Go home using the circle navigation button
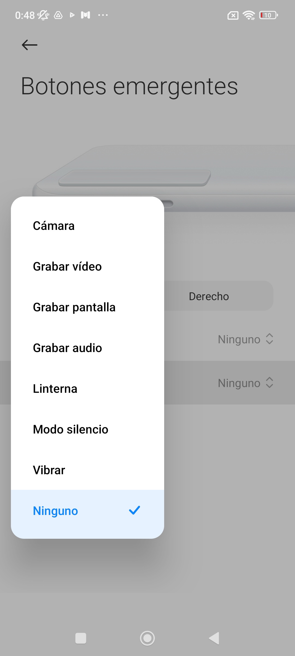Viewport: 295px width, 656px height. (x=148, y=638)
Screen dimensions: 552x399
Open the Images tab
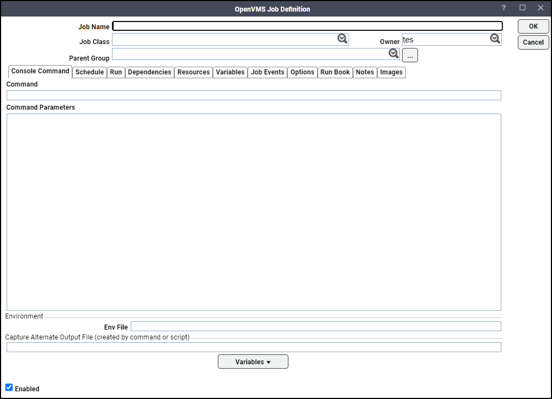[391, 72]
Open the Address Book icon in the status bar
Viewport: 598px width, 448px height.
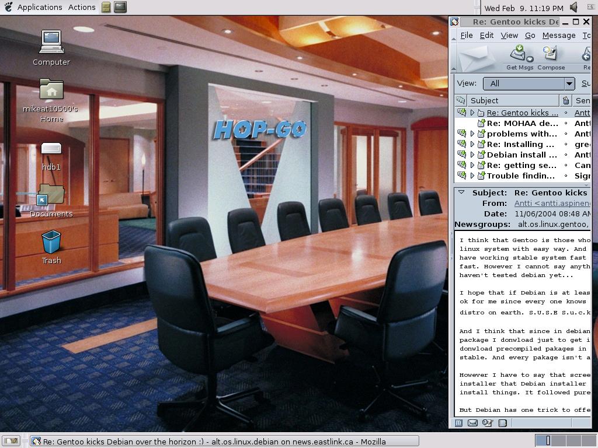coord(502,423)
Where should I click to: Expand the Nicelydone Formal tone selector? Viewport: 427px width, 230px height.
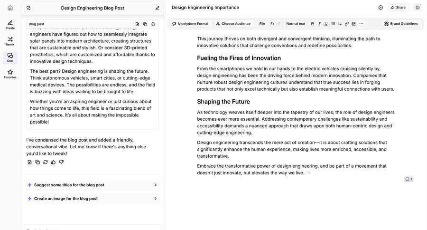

### [Request]
Change every "Open" in the lines above to "Launch" and keep everything else the same. Leave the pictures out of your answer.

### [Final answer]
Go home using the circle navigation button
Viewport: 295px width, 656px height. (x=148, y=638)
Screen dimensions: 552x399
Launch the Images tab
[391, 72]
Launch the Address Book icon in the status bar
Viewport: 598px width, 448px height.
coord(502,423)
Where should I click to: Expand the Nicelydone Formal tone selector? Viewport: 427px width, 230px height.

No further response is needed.